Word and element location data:
╔══
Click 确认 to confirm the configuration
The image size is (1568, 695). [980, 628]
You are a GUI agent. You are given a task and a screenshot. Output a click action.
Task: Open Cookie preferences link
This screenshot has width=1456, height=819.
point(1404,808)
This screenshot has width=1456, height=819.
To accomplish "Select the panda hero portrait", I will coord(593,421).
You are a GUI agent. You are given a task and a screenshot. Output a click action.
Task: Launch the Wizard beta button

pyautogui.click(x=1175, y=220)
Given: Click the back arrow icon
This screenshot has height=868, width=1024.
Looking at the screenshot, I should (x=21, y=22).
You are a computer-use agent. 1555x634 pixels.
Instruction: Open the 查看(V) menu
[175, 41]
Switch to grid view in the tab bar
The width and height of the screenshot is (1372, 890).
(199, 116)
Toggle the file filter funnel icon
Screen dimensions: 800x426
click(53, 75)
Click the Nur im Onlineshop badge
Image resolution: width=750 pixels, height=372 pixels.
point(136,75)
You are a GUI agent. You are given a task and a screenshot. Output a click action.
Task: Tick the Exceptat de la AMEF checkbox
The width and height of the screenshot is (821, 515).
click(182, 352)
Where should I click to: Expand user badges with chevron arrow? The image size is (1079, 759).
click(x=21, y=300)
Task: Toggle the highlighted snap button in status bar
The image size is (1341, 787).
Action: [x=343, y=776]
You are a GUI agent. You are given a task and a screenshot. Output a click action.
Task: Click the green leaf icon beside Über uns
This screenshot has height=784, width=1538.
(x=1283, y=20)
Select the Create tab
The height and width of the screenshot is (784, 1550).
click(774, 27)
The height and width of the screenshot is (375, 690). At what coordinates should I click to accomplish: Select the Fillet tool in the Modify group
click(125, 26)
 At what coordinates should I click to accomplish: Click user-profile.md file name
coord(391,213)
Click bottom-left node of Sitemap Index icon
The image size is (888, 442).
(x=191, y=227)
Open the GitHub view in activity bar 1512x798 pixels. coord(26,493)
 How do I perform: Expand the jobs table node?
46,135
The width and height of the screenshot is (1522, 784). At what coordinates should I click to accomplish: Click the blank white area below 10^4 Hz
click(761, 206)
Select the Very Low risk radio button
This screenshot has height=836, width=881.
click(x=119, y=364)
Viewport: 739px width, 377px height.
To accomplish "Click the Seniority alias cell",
╚══
→ EXERCISE DETAILS
Reproduce the lines beginning with the one that contains "Viewport: 739px width, 377px height." and continuing through the end of the records.

→ EXERCISE RESULT
Viewport: 739px width, 377px height.
To accomplish "Click the Seniority alias cell",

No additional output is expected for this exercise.